Spring is in the air, and what's spring without a couple of bunnies? The new seasons of our favorite TV shows are starting up again, but it's reruns here at Bibliowhining. Reruns for the old-time fans, that is. Schoolwork beckoning and spring break in the near future, this entry features a fan favorite: 2008's
Bun Home, my parody of Alison Bechdel's
Fun Home, which also satirizes intellectual posturing. I hope you enjoy this bit of sequential storytelling. I hope to turn it into a graphic novel someday.
You can tell this is old material by my naive use of the blue pencil.
Blue pencil is the devil, and turned my early self-publishing endeavors into a nightmare. I recommend clicking on the below image to enlarge it and make it more readable.

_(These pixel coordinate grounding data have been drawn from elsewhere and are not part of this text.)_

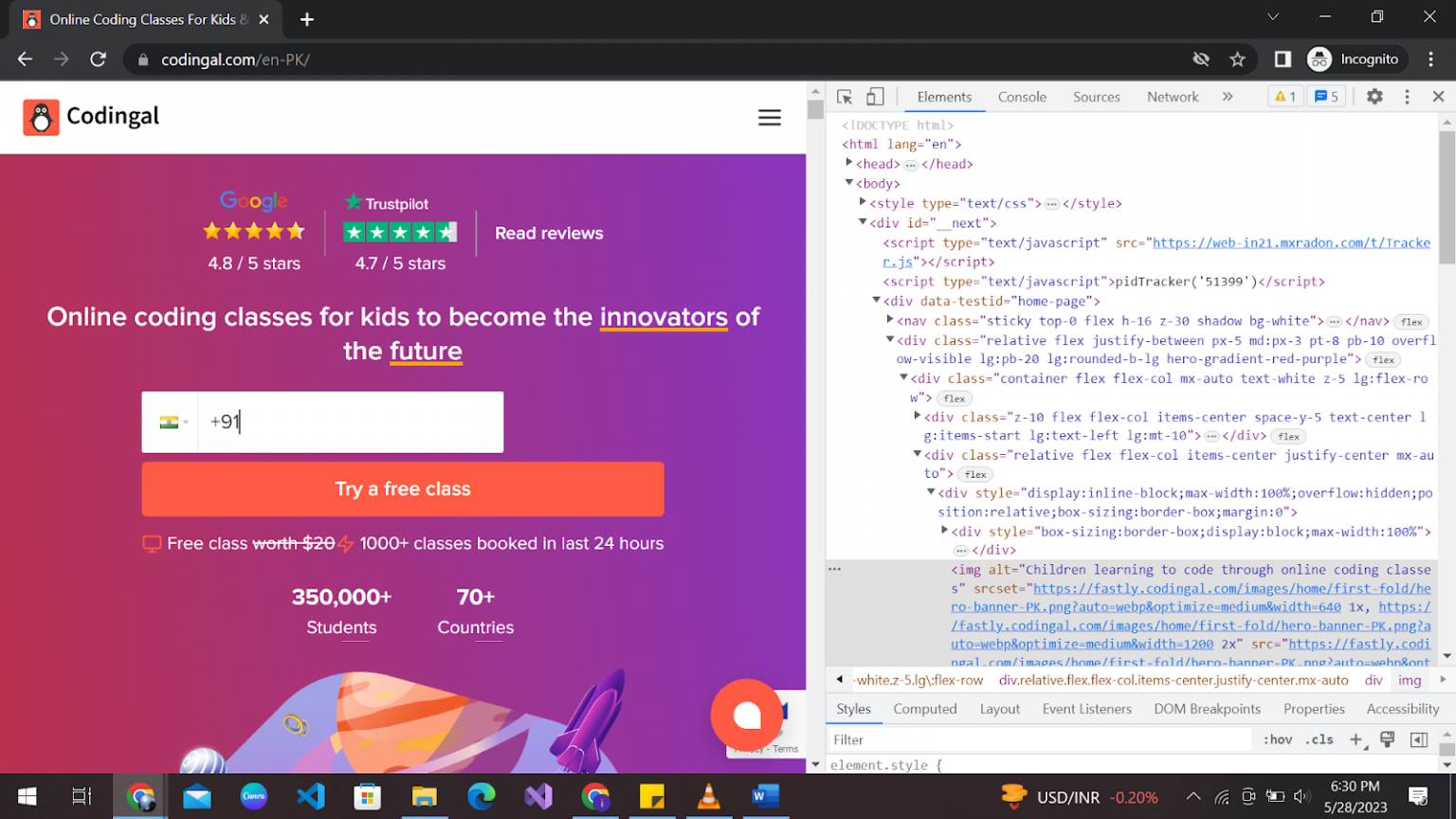This screenshot has height=819, width=1456.
Task: Open the Read reviews link
Action: 548,232
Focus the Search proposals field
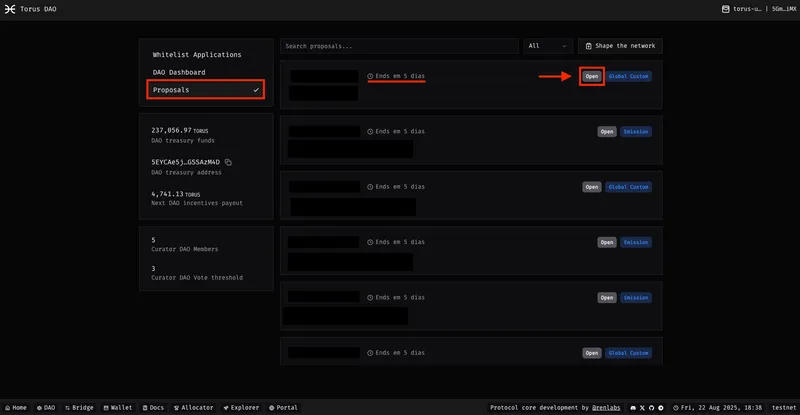The image size is (800, 415). 398,46
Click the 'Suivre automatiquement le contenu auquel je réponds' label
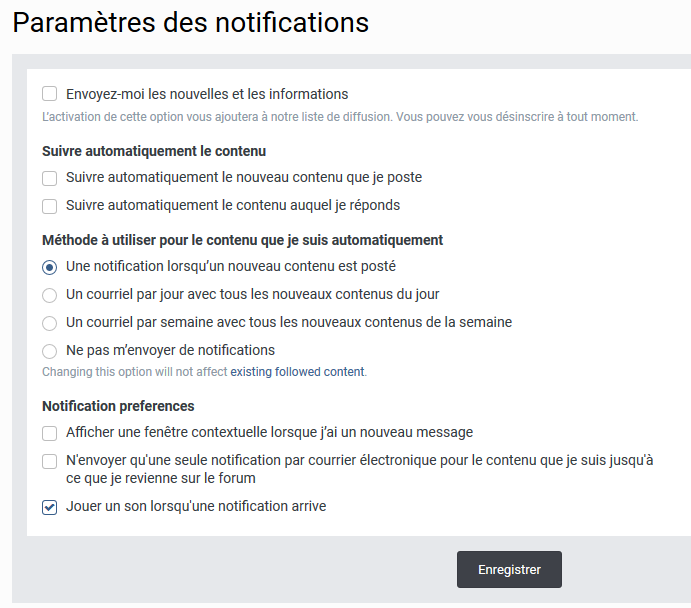This screenshot has width=691, height=608. tap(233, 206)
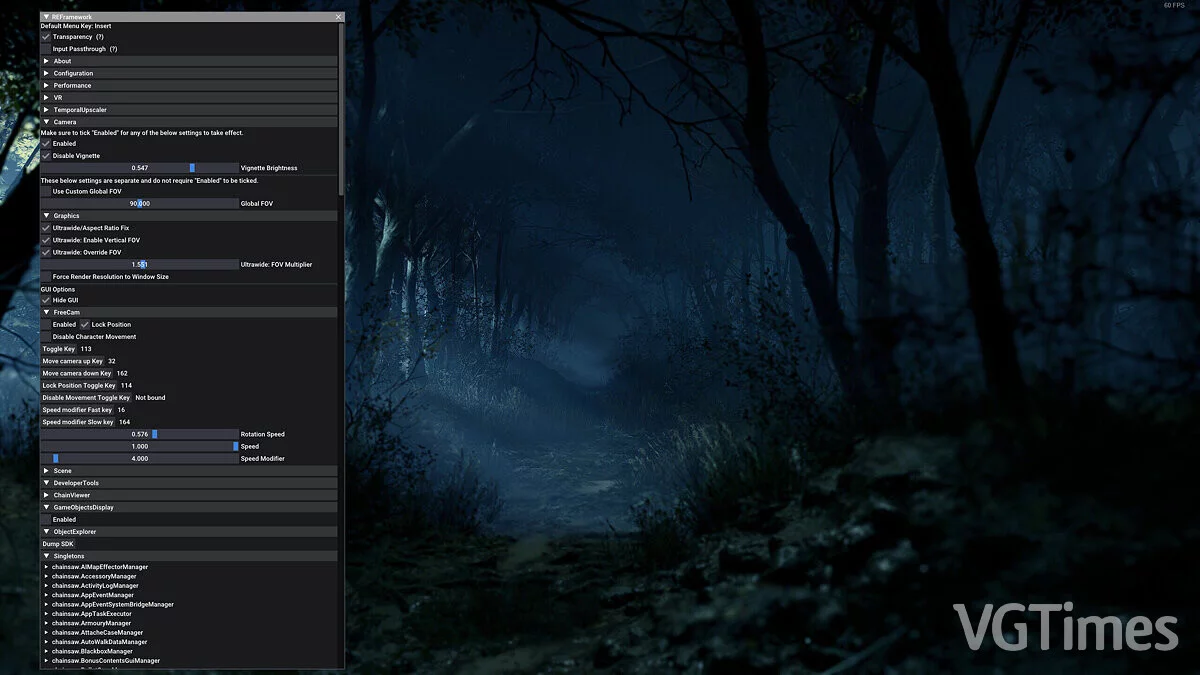Collapse the Graphics section
The image size is (1200, 675).
pos(62,215)
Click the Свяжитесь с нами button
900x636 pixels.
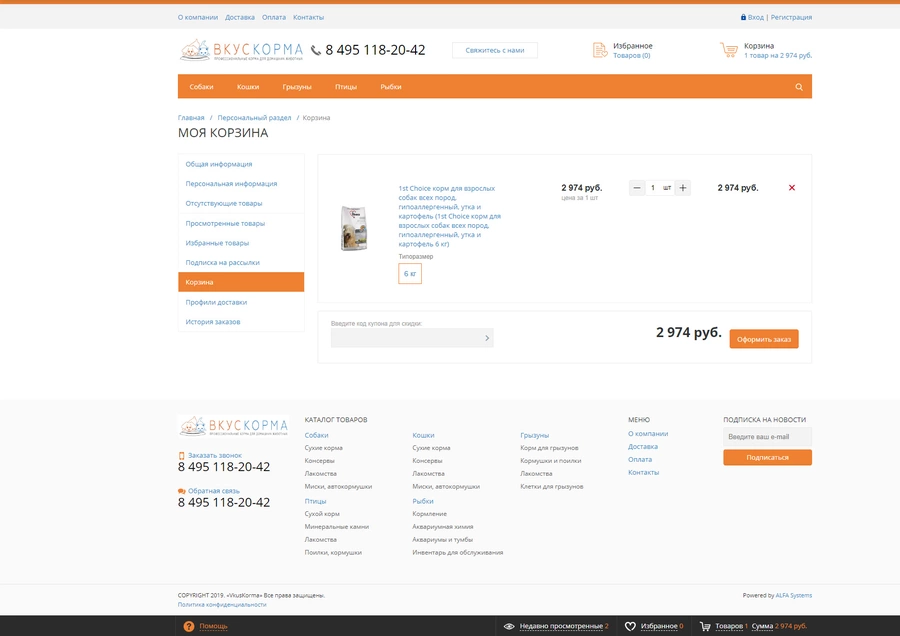(x=495, y=51)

It seems that many who didn't grow up reading comics have a hard time understanding them. It's no longer the case that everything that comes out must be approved by the
Comics Code Authority, so cartoonists have as much freedom as filmmakers, and many have taken advantage of this. Unfortunately, looking at the available comics/graphic novels in libraries and even many comic book stores, it would seem that there are only three options: Manga, Superheroes, or long self-pitying memoirs completely drained of any humor or imagination. Once
Fun Home won
Time Magazine's "Book of the Year," comics -- I'm sorry, "graphic novels" were suddenly on everyone's radar, inspiring many copycat books, depressing and uncreative autobiographies about someone's failed hipster romance or experiences with the AIDS virus or physical abuse. While it's fine that these books are published as they are surely a comfort to some people, they aren't the only genre available in the adult comics medium. Libraries typically order only these new books which appear in the reviews they read, and the history of comics is ignored. There is a lot of autobiographical stuff that is interesting, and
Fun Home, though not my taste, is at least very well drawn, but a lot of the bios and nonfiction that have come out since just don't do it for me.
In general, libraries started to collect movies only in the past 20 years. And yet, all the DVD and VHS collections I've seen represent the entire history of film, in all genres -- classics such as
Night of the Hunter and
Taxi Driver and
The Wizard of Oz are available on the shelves right next to the new releases. I wish that the comics medium was given the same respect in libraries. I don't enjoy reading the trendy autobiographical comics that are being churned out today, and it's frustrating not to see my old favorites on the shelves for others to discover.
Fun Home may have come out recently and catalyzed a mainstream popularity of alternative comics, but that doesn't mean that the medium suddenly came into existence in the year 2005, or that there is no older material of value. Also, even new titles that are humorous/satirical/literary are being ignored for some reason -- maybe they aren't being reviewed?
I encourage librarians to order a greater variety of adult comics for their collections; older titles, and also different genres besides superhero, manga, and autobiography.
Fantagraphics is constantly coming out with a variety of quality titles, and they also publish reprints of classic comic strips which I'm sure younger readers will find fascinating. The librarian at the
Billy Ireland Cartoon Library and Museum (formerly the Cartoon Research Library) is a very helpful person to ask about "key" comics that should be in the collection. I have emailed her for several class assignments, and her responses are always incredibly quick and thorough. Or just ask me!
Though I guess I was sort of an underground cartoonist since age 8, drawing strips which lovingly made fun of other kids in class, I first became aware of "real" underground comics when I was a 13-year old kid browsing the stacks of a public library in South Jersey...I checked out the book
Comics, Comix & Graphic Novels: A History of Comic Art by Roger Sabin, and became fascinated by R. Crumb. Of course, the Internet being off my radar at the time, and the library being lacking in actual comics (the title I mentioned was more of a history book about comics), I was unable to explore the medium more. I mean, I probably shouldn't have been reading R. Crumb comics at age 13, but you get my point, right?